> INSTRUCTIONS TO FOLLOW
Starting with the first line below, reproduce each line exactly until you have included the one bearing "Reply to CCC".

> INPUT
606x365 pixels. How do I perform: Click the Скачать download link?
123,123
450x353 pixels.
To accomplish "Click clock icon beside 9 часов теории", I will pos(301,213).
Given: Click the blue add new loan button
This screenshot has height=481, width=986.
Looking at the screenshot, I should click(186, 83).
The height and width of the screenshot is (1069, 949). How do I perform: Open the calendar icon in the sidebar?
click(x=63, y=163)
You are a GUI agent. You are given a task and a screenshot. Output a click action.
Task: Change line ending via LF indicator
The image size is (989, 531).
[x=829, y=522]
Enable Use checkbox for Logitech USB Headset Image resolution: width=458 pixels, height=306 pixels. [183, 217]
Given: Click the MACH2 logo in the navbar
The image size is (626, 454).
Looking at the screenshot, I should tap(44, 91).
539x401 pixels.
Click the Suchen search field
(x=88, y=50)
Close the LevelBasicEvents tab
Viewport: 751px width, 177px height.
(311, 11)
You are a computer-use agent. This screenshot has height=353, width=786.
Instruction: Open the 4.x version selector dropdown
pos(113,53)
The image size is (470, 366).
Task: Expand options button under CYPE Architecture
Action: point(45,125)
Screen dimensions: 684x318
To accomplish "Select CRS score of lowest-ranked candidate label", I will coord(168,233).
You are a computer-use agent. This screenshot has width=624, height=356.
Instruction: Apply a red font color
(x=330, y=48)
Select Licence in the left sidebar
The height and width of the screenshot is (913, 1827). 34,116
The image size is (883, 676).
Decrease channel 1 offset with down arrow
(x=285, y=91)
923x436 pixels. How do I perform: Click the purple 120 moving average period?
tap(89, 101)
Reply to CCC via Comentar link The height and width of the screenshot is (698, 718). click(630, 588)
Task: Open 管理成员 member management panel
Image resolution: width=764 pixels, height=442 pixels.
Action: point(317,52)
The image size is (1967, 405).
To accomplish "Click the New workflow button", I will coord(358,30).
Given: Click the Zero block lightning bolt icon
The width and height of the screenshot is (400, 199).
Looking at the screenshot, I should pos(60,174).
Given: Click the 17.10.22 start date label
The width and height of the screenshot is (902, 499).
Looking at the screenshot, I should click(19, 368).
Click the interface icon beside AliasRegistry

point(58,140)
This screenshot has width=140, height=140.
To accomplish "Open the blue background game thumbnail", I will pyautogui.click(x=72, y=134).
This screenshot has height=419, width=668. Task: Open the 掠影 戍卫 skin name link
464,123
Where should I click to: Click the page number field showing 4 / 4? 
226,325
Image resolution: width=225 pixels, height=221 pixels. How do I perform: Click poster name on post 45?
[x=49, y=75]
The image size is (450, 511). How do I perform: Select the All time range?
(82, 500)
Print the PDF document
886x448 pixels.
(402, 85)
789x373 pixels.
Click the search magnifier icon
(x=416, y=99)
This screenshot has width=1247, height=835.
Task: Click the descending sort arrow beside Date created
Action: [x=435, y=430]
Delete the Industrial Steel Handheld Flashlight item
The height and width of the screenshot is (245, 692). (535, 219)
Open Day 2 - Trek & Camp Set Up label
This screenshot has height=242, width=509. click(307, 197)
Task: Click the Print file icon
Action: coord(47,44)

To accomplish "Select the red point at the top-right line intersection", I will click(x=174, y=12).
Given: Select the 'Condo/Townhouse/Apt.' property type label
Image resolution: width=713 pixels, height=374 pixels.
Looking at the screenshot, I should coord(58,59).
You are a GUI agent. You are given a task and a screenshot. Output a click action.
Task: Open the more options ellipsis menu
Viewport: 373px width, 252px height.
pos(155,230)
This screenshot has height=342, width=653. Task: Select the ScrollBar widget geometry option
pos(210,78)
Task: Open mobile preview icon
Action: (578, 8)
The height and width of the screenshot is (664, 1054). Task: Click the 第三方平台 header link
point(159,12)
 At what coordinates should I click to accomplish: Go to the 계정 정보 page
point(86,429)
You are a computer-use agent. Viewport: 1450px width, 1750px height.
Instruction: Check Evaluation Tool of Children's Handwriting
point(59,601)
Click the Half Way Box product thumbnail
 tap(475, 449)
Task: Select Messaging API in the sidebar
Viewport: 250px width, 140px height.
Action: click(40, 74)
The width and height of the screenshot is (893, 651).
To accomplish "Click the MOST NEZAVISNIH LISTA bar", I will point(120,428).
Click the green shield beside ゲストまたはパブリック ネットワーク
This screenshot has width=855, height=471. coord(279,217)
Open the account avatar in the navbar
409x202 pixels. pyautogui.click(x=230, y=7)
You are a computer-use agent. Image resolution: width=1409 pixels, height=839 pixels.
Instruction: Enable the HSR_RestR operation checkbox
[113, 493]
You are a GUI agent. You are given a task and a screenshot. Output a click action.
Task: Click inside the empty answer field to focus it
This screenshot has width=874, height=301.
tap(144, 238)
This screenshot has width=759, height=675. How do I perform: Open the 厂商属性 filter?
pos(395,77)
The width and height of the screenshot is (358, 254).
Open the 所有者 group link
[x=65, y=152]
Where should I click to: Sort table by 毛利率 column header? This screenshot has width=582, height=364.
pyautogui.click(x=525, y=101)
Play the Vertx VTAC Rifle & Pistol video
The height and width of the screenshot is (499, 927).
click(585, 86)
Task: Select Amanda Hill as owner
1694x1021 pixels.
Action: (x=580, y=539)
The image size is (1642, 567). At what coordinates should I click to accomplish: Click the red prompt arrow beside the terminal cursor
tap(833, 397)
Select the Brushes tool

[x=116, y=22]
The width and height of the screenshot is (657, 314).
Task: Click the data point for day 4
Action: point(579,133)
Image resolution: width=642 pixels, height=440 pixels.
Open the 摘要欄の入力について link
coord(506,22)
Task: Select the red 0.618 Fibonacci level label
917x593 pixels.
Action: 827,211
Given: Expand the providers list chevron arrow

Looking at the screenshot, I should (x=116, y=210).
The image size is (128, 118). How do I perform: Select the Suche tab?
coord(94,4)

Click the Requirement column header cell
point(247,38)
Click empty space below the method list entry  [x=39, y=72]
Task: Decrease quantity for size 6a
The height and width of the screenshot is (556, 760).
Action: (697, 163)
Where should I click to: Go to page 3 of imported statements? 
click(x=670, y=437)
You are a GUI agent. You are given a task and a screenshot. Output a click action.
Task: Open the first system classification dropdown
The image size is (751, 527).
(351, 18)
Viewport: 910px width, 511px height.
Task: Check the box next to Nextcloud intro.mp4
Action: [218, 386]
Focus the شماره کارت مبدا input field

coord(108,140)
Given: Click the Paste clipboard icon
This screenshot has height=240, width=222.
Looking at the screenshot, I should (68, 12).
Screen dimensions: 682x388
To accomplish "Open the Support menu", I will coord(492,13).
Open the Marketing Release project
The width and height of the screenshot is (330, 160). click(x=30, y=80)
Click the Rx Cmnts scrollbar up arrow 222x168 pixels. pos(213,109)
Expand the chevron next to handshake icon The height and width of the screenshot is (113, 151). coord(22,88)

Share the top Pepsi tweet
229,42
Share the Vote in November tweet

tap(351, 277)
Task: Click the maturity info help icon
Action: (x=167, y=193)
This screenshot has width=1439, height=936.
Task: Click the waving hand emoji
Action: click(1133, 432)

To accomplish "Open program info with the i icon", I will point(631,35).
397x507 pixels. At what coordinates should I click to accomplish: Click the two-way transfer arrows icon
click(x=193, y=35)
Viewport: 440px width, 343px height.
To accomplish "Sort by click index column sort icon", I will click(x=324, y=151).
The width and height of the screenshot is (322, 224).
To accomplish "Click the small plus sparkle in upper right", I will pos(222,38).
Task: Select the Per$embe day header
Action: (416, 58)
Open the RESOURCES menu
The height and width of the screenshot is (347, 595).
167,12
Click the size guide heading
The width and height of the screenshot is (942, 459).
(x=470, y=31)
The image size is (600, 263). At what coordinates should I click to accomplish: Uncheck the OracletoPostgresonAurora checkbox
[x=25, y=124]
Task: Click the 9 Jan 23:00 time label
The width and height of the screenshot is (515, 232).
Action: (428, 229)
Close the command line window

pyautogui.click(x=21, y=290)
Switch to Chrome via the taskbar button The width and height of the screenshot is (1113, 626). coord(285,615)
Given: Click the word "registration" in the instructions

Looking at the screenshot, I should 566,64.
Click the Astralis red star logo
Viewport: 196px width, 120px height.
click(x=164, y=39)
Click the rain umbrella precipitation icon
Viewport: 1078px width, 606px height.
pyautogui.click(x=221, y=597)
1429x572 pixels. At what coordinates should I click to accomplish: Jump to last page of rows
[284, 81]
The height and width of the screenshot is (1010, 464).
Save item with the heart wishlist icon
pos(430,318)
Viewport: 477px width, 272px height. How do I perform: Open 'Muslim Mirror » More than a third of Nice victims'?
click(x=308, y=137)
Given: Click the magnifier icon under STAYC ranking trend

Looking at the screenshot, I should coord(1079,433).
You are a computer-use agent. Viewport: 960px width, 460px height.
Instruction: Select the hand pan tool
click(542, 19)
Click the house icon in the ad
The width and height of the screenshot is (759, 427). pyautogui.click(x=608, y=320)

> EXERCISE RESULT
606x365 pixels. How do I perform: Click the Скачать download link?
123,123
450x353 pixels.
To accomplish "Click clock icon beside 9 часов теории", I will pos(301,213).
Given: Click the blue add new loan button
This screenshot has height=481, width=986.
Looking at the screenshot, I should click(186, 83).
The height and width of the screenshot is (1069, 949). How do I perform: Open the calendar icon in the sidebar?
click(x=63, y=163)
You are a GUI agent. You are given a task and a screenshot. Output a click action.
Task: Change line ending via LF indicator
The image size is (989, 531).
[x=829, y=522]
Enable Use checkbox for Logitech USB Headset Image resolution: width=458 pixels, height=306 pixels. [183, 217]
Given: Click the MACH2 logo in the navbar
The image size is (626, 454).
Looking at the screenshot, I should tap(44, 91).
539x401 pixels.
Click the Suchen search field
(x=88, y=50)
Close the LevelBasicEvents tab
Viewport: 751px width, 177px height.
(311, 11)
You are a computer-use agent. This screenshot has height=353, width=786.
Instruction: Open the 4.x version selector dropdown
pos(113,53)
The image size is (470, 366).
Task: Expand options button under CYPE Architecture
Action: point(45,125)
Screen dimensions: 684x318
To accomplish "Select CRS score of lowest-ranked candidate label", I will coord(168,233).
You are a computer-use agent. This screenshot has width=624, height=356.
Instruction: Apply a red font color
(x=330, y=48)
Select Licence in the left sidebar
The height and width of the screenshot is (913, 1827). 34,116
The image size is (883, 676).
Decrease channel 1 offset with down arrow
(x=285, y=91)
923x436 pixels. How do I perform: Click the purple 120 moving average period?
tap(89, 101)
Reply to CCC via Comentar link The height and width of the screenshot is (698, 718). click(630, 588)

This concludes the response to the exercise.